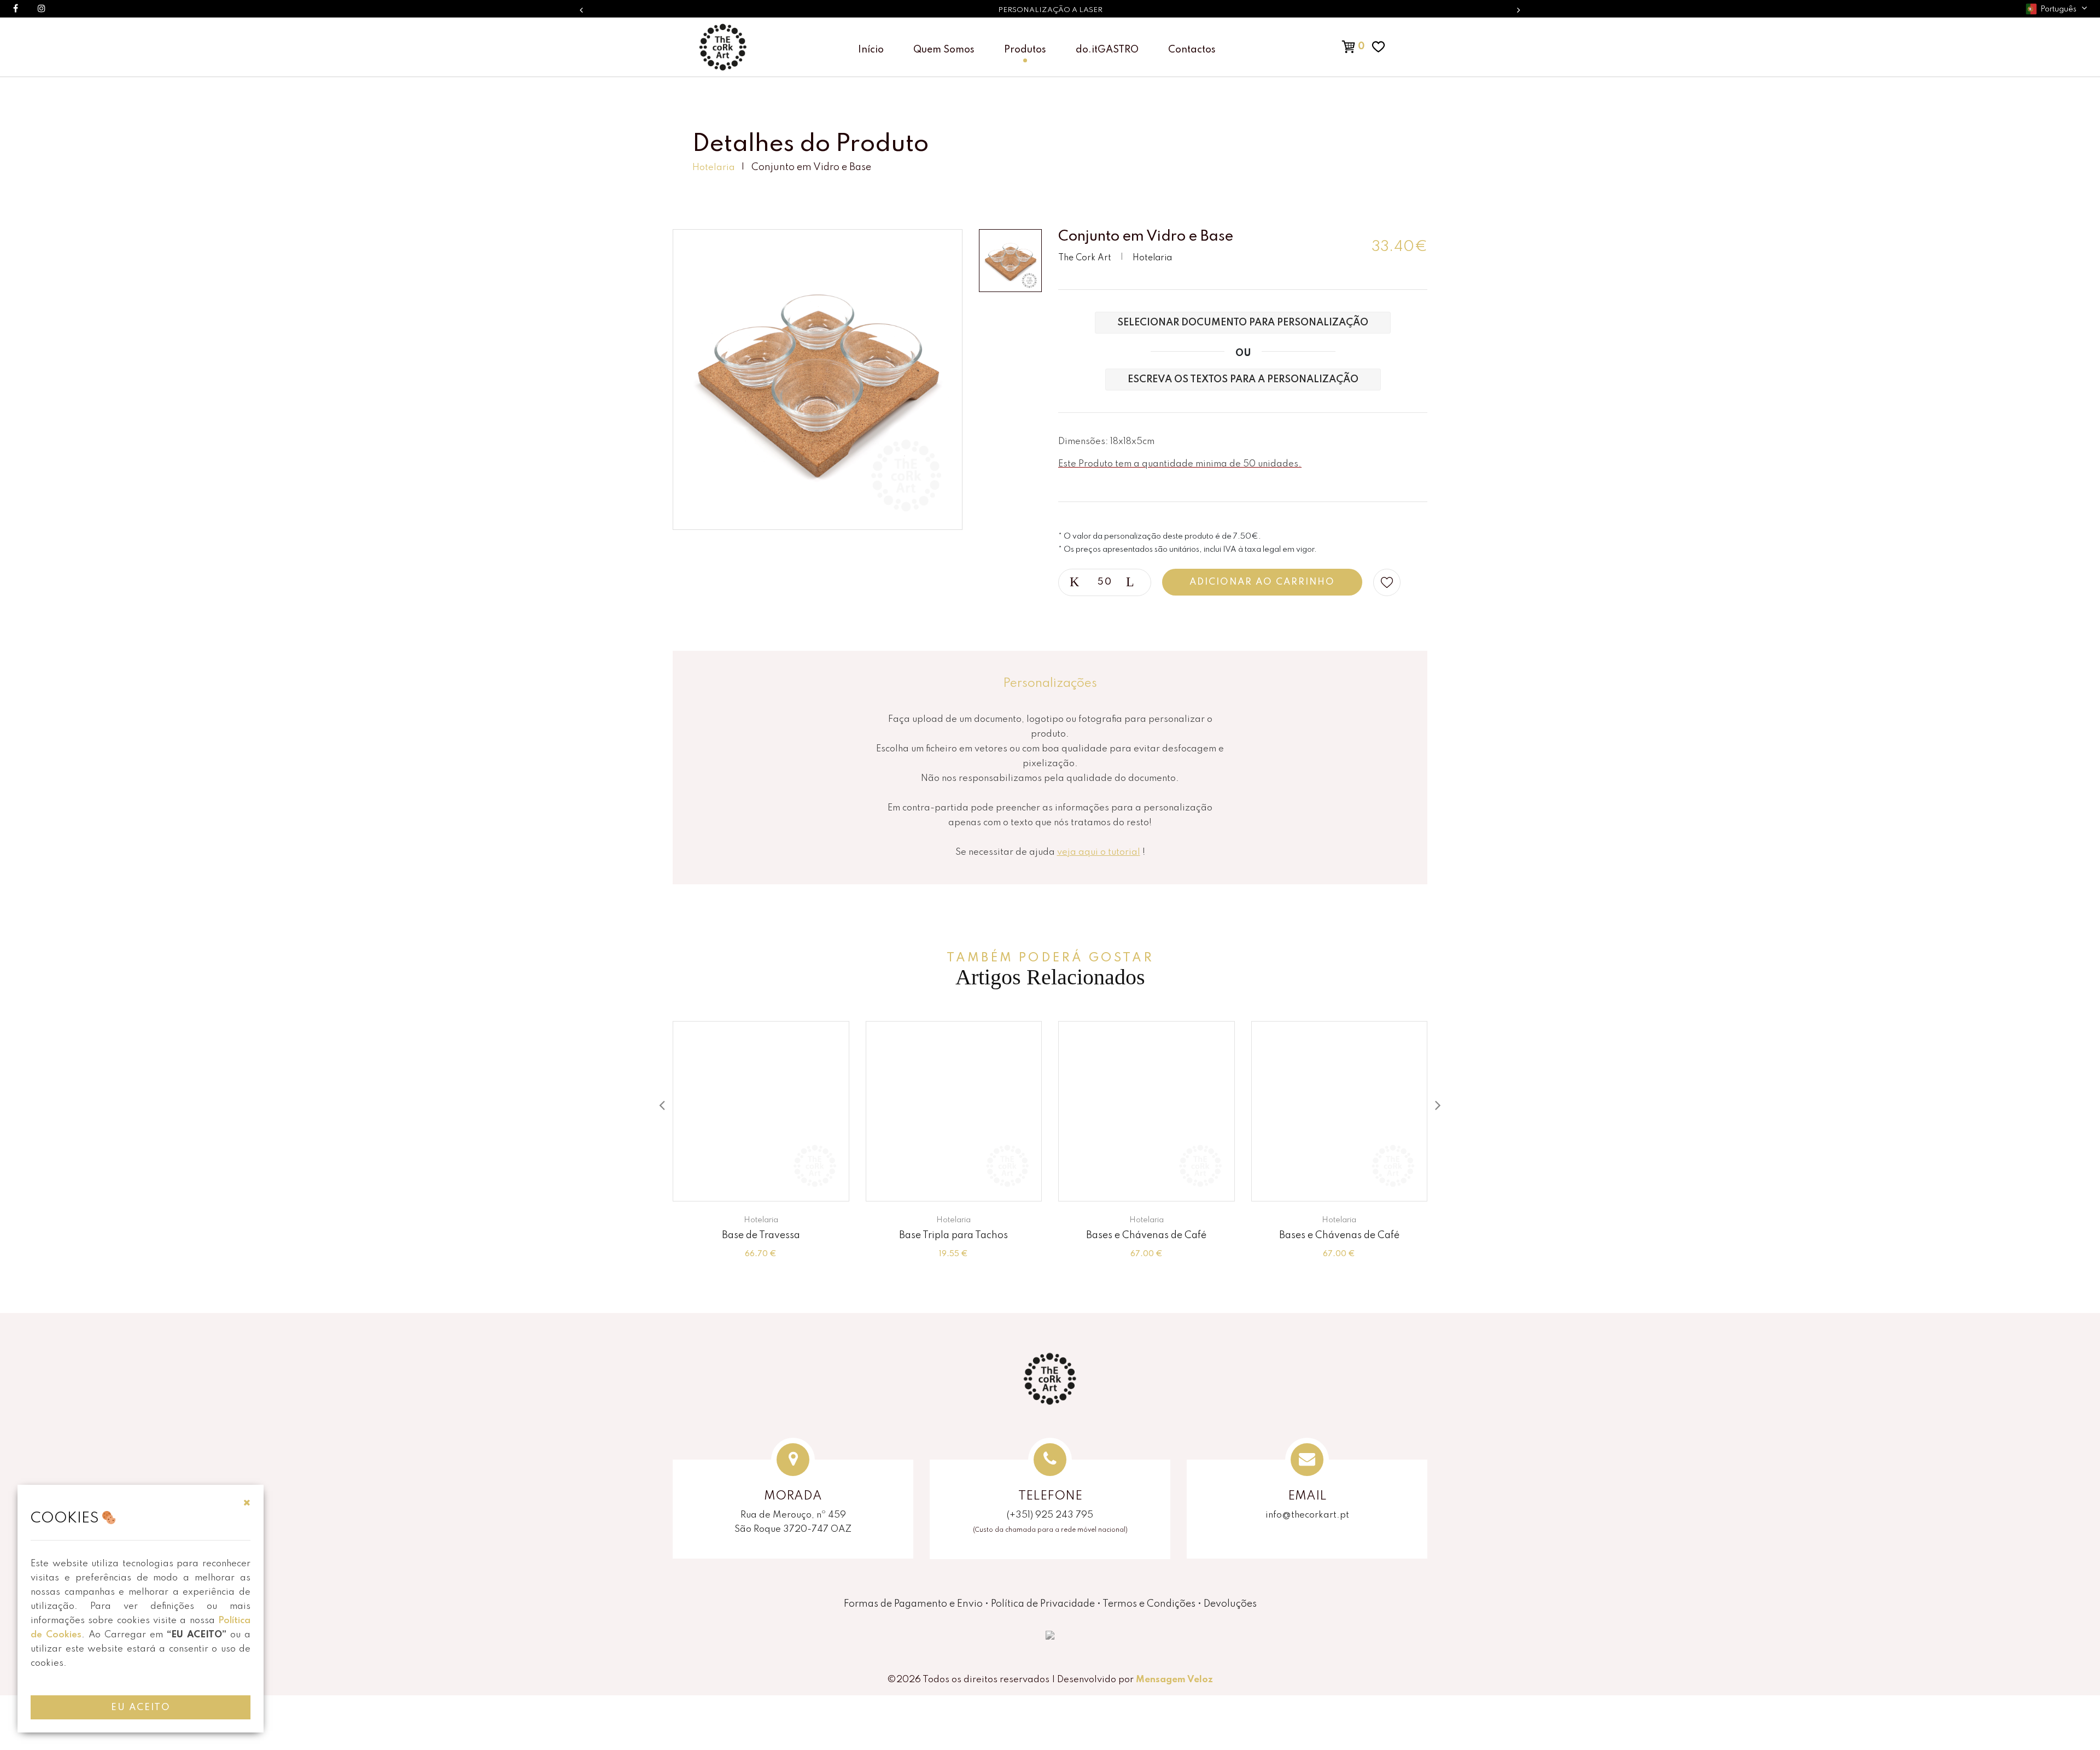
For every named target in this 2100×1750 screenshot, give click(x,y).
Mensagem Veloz (1174, 1679)
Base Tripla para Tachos (953, 1235)
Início (871, 50)
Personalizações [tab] (1050, 684)
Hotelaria (713, 167)
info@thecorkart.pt (1307, 1515)
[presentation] (662, 1106)
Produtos (1025, 50)
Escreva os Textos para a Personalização (1243, 379)
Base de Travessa (761, 1235)
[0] (1337, 46)
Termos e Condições (1148, 1604)
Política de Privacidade (1043, 1604)
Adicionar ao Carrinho (1262, 582)
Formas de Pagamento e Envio (913, 1604)
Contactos (1192, 50)
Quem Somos (944, 50)
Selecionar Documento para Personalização (1242, 323)
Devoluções (1230, 1604)
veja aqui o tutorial (1098, 852)
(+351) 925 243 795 (1050, 1515)
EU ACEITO (141, 1707)
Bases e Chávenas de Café (1146, 1235)
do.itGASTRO (1107, 50)
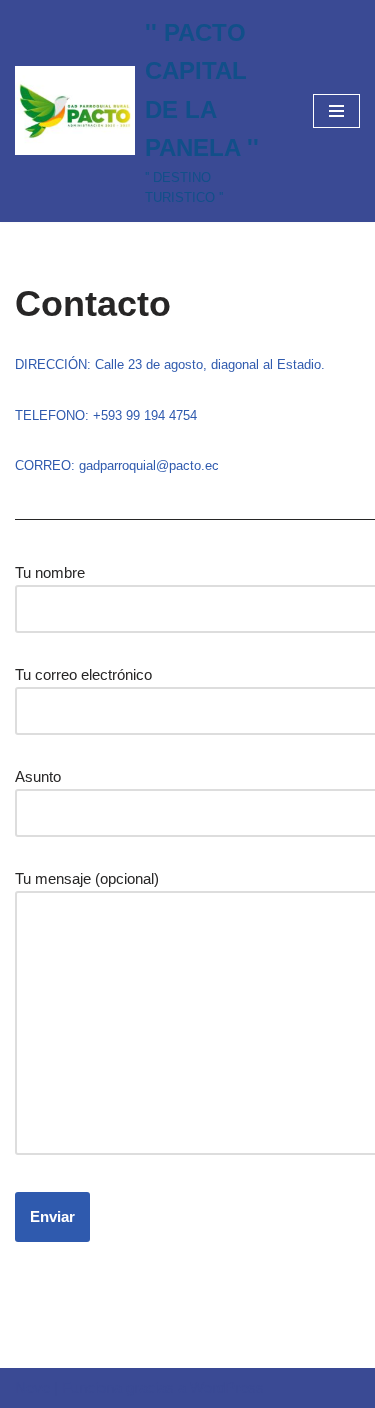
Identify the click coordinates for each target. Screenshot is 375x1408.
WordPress (227, 1387)
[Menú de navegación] (336, 111)
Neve (32, 1387)
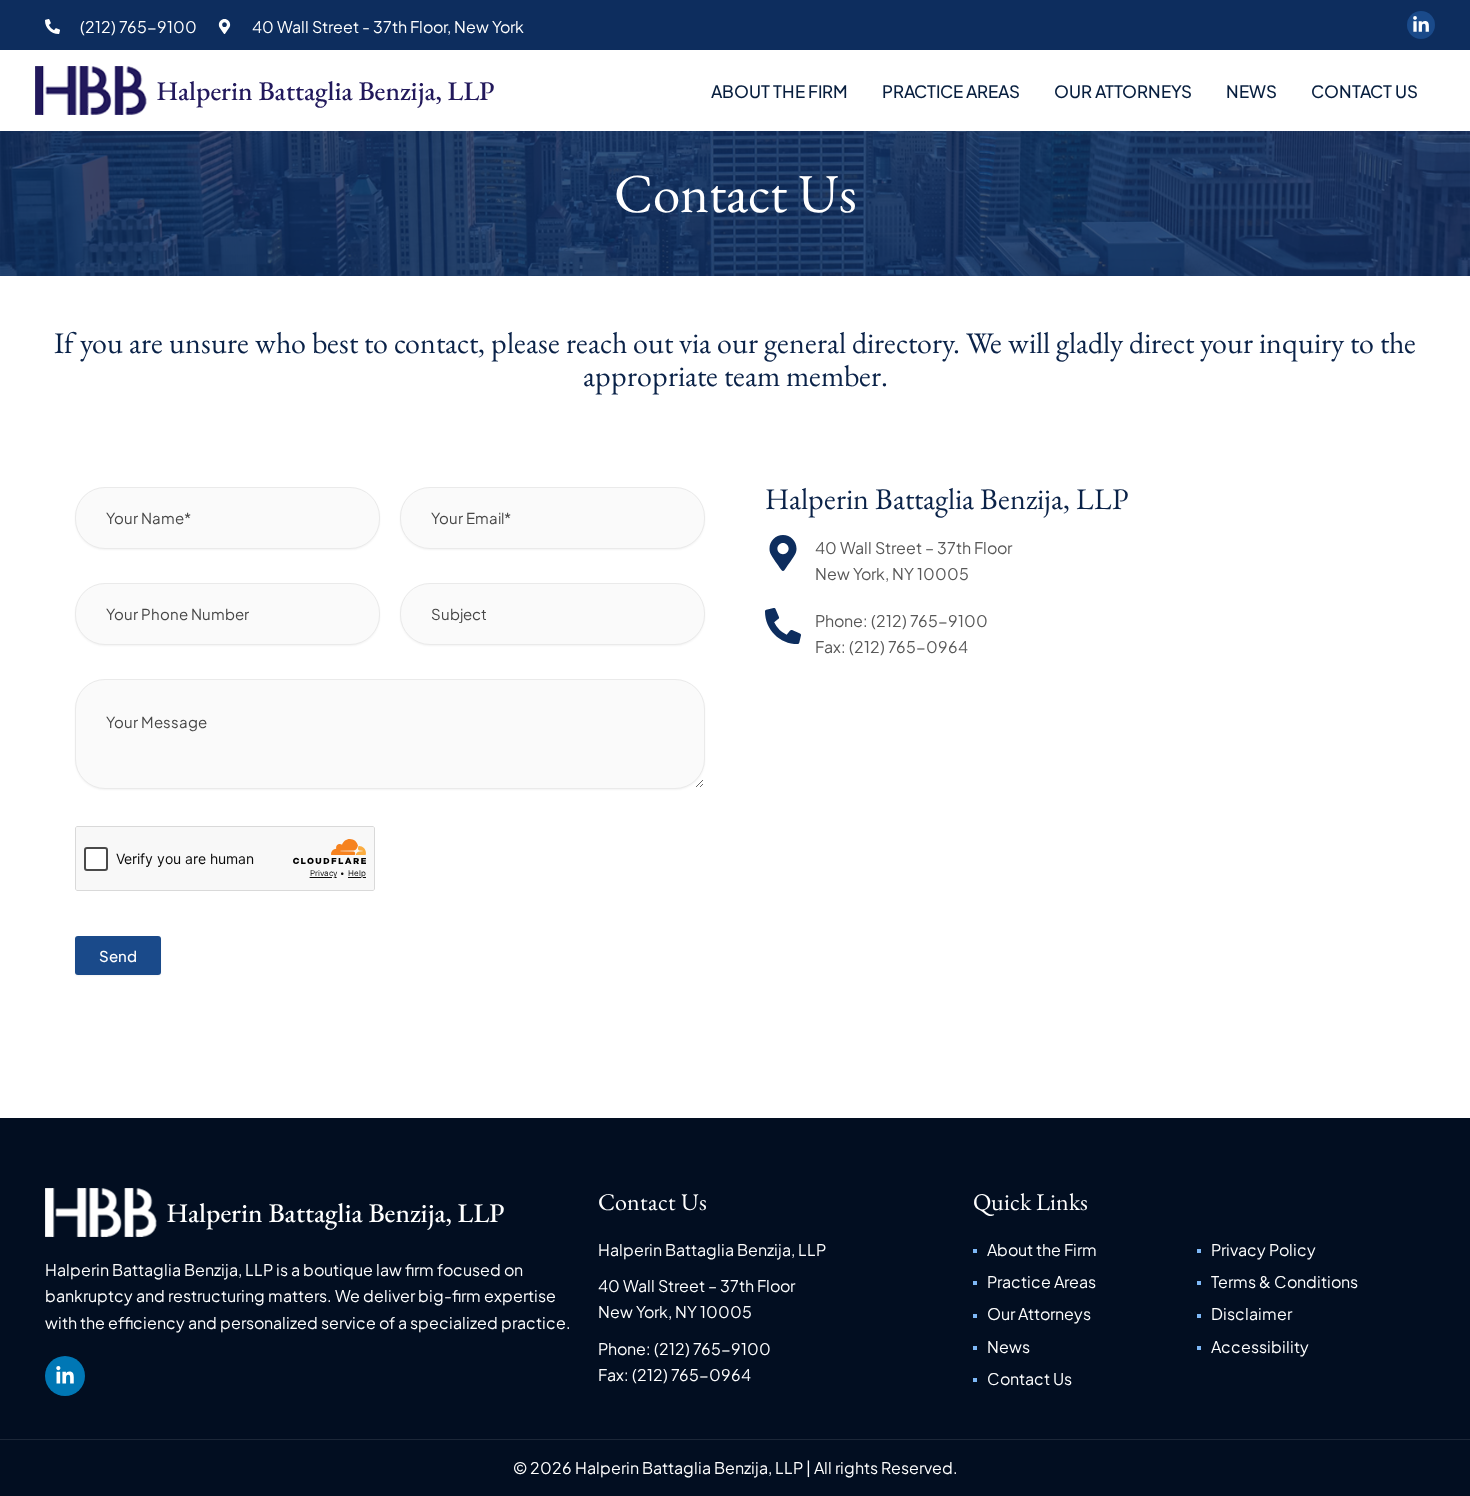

__________________________________________________

## WHAT TO DO:
Leaving out only the pictures, retype every record exactly.

## REPLY TO THE EXERCISE:
For every named target in this 2100×1750 screenshot, give click(x,y).
Mensagem Veloz (1174, 1679)
Base Tripla para Tachos (953, 1235)
Início (871, 50)
Personalizações [tab] (1050, 684)
Hotelaria (713, 167)
info@thecorkart.pt (1307, 1515)
[presentation] (662, 1106)
Produtos (1025, 50)
Escreva os Textos para a Personalização (1243, 379)
Base de Travessa (761, 1235)
[0] (1337, 46)
Termos e Condições (1148, 1604)
Política de Privacidade (1043, 1604)
Adicionar ao Carrinho (1262, 582)
Formas de Pagamento e Envio (913, 1604)
Contactos (1192, 50)
Quem Somos (944, 50)
Selecionar Documento para Personalização (1242, 323)
Devoluções (1230, 1604)
veja aqui o tutorial (1098, 852)
(+351) 925 243 795 (1050, 1515)
EU ACEITO (141, 1707)
Bases e Chávenas de Café (1146, 1235)
do.itGASTRO (1107, 50)
Identify the click coordinates for each target. Screenshot is 375x1408.
WordPress (227, 1387)
[Menú de navegación] (336, 111)
Neve (32, 1387)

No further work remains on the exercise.